Jason Clark is a value-oriented, long-term investing expert and contributing editor to the industry-leading advisory service, The Prudent Speculator. Here, he reviews several buy-rated retail outlets.

Home improvement retailer Lowe’s Cos. (LOW) saw its shares rise 9% following its quarterly earnings release and conference call. While the adjusted results were fine, investors were encouraged by the company’s announced actions to grow sales per square foot, control costs and improve inventory management.

LOW, under the guide of new CEO Marvin Ellison, has undergone a massive overhaul of the “C-suite,” and as a first major move, the company said it would shutter its Orchard Supply Hardware business.

We think these efforts should help better streamline the business and lead to improved operating efficiency over time (and improved cash flow should result from a focus on inventory and cash conversion).

As for the latest quarter, LOW posted earnings per share of $2.07, versus the $2.02 estimate. Revenue for the period came in at $20.89 billion, versus a consensus forecast of $20.81 billion.

Given the cost of winding down Orchard Supply and inventory management initiatives that will be put in place, LOW reduced its full-year adjusted EPS guidance (to a range of $4.50 to $4.60, down from $5.40 to $5.50), though the cut is due to one-time items.

We think that a continued favorable macroeconomic backdrop should bolster the home improvement industry, Lowe’s included, for the foreseeable future. Our target price for LOW has been raised to $125.

Shares of family oriented department store operator Kohl’s (KSS) have been on a roller coaster. While we thought the Q2 numbers were very strong, investors initially sold shares on concerns that gross margins might weaken in the second half of the fiscal year, but seemingly came to their senses concerning results as the week moved on.

For the quarter, KSS earned $1.76 per share, versus consensus estimates of $1.64. Kohl’s had sales of $4.31 billion, compared to a $4.29 billion estimate.

General merchandise discount store chain Target (TGT) earned $1.47 per share in fiscal Q2 2019 (vs. $1.40 est.).
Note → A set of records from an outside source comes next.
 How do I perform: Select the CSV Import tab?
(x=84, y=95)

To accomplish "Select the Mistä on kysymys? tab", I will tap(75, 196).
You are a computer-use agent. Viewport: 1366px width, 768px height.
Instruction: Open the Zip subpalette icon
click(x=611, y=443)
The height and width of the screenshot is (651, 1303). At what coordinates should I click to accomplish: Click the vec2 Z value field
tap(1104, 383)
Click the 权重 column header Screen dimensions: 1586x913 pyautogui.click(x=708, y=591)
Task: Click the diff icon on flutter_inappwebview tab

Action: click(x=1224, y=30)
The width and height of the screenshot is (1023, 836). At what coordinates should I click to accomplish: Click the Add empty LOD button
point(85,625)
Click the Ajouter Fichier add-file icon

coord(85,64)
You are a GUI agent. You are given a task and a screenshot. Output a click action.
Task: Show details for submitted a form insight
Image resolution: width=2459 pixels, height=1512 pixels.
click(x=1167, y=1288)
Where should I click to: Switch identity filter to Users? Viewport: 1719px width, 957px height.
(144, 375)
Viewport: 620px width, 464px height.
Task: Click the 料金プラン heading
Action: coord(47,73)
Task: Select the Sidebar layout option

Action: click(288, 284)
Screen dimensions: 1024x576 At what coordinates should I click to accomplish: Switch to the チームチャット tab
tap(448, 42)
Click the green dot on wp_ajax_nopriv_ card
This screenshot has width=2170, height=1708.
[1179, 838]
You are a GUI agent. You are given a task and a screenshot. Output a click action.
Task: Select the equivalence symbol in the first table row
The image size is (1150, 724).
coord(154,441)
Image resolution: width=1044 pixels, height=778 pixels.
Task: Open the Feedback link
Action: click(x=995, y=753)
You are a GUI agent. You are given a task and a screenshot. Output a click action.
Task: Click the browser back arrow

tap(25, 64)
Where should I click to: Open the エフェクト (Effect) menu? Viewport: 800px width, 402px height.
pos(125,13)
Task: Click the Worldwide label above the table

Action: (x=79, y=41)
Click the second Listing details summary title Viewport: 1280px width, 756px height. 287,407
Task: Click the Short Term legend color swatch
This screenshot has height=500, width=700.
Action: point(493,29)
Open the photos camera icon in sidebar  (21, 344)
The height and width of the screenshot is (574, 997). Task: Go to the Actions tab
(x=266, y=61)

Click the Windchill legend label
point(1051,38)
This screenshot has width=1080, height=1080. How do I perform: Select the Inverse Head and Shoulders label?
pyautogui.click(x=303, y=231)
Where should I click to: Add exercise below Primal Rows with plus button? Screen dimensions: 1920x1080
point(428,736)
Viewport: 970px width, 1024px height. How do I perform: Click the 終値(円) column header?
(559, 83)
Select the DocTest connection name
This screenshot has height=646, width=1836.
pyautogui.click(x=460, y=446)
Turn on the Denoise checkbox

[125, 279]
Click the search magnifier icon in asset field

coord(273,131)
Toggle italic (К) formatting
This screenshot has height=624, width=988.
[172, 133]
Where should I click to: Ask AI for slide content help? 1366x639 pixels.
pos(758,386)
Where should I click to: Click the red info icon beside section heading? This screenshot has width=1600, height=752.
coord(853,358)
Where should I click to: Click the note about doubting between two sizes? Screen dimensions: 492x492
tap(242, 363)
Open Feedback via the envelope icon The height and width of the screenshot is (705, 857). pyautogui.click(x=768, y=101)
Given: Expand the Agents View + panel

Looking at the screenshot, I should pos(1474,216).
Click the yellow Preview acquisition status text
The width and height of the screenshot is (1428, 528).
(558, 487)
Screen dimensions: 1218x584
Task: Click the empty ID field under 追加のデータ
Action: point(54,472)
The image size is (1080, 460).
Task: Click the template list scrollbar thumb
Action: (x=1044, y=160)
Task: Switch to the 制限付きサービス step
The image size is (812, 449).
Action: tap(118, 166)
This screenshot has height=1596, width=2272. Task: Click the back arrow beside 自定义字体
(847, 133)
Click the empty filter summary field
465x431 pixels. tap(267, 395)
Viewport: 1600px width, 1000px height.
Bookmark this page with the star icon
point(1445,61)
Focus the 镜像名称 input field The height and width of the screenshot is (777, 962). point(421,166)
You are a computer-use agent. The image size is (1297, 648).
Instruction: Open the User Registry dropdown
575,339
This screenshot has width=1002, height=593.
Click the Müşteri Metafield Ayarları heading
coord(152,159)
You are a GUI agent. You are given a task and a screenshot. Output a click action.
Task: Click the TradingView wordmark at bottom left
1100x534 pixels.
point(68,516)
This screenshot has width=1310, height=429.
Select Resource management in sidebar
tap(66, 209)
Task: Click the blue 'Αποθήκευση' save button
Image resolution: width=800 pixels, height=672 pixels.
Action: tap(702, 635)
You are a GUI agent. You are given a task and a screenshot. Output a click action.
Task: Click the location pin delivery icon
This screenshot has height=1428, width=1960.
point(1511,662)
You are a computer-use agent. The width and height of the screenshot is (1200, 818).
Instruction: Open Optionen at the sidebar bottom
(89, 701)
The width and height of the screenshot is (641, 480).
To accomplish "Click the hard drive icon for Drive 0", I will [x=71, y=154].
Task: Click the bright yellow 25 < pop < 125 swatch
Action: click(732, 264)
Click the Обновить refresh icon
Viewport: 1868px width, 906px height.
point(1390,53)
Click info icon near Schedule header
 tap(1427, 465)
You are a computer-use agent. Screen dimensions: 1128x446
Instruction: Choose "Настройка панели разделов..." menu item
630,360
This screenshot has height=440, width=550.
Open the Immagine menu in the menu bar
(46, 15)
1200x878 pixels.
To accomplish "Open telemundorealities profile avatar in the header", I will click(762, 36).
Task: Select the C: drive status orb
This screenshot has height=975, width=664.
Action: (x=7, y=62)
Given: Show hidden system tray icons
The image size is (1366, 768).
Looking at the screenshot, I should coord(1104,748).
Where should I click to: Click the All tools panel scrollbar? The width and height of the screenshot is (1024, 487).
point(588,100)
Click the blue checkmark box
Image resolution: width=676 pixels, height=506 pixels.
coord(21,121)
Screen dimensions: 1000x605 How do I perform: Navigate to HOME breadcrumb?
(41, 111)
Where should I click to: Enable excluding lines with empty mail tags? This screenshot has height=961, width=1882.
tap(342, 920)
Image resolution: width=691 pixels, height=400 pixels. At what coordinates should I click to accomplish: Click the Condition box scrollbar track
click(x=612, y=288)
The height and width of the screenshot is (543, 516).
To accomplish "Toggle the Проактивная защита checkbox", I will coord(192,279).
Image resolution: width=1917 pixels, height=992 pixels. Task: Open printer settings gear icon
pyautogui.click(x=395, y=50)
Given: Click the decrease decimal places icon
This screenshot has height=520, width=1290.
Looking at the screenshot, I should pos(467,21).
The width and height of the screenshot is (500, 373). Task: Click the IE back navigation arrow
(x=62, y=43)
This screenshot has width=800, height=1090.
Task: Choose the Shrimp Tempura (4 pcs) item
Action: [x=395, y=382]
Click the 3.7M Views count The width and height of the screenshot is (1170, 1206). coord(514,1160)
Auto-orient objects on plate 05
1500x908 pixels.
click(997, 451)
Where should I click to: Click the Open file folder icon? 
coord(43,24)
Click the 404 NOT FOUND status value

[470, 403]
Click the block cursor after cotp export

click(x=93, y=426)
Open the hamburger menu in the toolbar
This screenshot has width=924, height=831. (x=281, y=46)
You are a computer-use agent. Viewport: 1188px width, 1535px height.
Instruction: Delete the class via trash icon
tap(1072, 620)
The shares climbed following the announcement, reaching all-time highs as shareholders were enthused that the company’s reformatting plan is working well.

For fiscal 2019, TGT expects to earn $5.30 to $5.50 per share, versus the prior estimate of $5.15 to $5.45. And for the upcoming quarter, TGT expects to earn $1.00 to $1.20 per share.

The retailer returned $750 million to shareholders in the quarter via share repurchases and dividends; and expects to make $3.5 billion of capital expenditures for the full year.

While we expect there to be no shortage of competitive and geopolitical headwinds in the future, we think that Target’s strong balance sheet, small stores and large investments in its multi-channel sales network should help solidify its foundation for the future.

TGT shares trade for 16 times forward earnings and offer a just-increased quarterly dividend of $0.64 per share, resulting in a yield of 2.9%. Our target price has been raised to $94.

Luxury home goods retailer Williams-Sonoma (WSM) earned $0.77 per share in fiscal Q2 2019 (vs. $0.68 est.). WSM had sales of $1.3 billion, matching the consensus estimate, and shares soared 16.5% after the company’s earnings beat and guidance raise caused shorts (about 25% at the time, according to Bloomberg) to cover their shares.

Certainly, increasing competition from Amazon (AMZN) and margin pressure aren’t new risk factors for the company, but we continue to smile upon the investments in technology and in sizable WSM’s online presence, and believe those features when paired with exceptional customer service and collaborations with other brands differentiate WSM’s from the rest of the retail world.

WSM has seen a substantial boost from the reduction in corporate tax rate as well as strong consumer demand this year, and we believe that the trends will continue. WSM expects to earn $4.26 to $4.36 per share in fiscal 2019, an increase from the prior range of $4.15 to $4.25. The shares yield 2.4%. Trading for just 16.1 times estimated earnings, our target price for WSM has been hiked to $85.